Sebelum pandemi, kata Epik, penjualan kopinya bisa sampai luar pulau Jawa seperti Kalimantan dan Tanggerang. Pengirimannya juga ke luar negeri. Ada Kuwait, Hongkong, Malaysia dan Singapura. Paling banyak, ia menyupplay kebutuhan kafe atau kedai kopi di sana. Semua berkat marketing dari mulut ke mulut.
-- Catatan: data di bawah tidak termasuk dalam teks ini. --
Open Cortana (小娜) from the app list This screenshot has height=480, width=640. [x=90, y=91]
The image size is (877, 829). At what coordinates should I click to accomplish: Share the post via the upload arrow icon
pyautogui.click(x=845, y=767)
Namun, saat pandemi COVID-19 melanda dan berbagai kebijakan PPKM, penjualannya merosot tajam. Untuk bertahan, ia memulai dengan mengedukasi mereka yang suka kopi atau ingin membuka kedai kopi. “Saya bertahan dari komunitas saya sendiri. Untuk kedai, hanya yang memang relasi dan bertahan, karena saat pandemi banyak yang sepi,” urai dia.
Tak hanya itu, semenjak ada Kawasan Wisata Kayutangan, Epik juga berkolaborasi dengan UMKM lainnya di sekitar tempatnya tinggal untuk saling mendukung. Ia kebagian mendukung bahan mentah kopi di beberapa kedai yang ada di dalam gang kawasan itu.
Kini produknya bahkan sudah memiliki legalitas dan perizinan dengan memanfaatkan program gratis dari pemerintah.
“Saya sudah ada Nomor Induk Berusaha (NIB) akhir tahun 2020. Kedua, saya sudah daftar merk bulan maret (2022) ini. Jadi merk saya sudah terdaftar. Kebetulan saya memanfaatkan produk pemerintah untuk daftar merk itu gratis. Di kampung heritage ini juga sudah masuk, jadi bantu sama pemerintah dan dibantu temen-teman pokdarwis. Untuk sertifikasi merk, mereka jadi fasilitator,” tandasnya.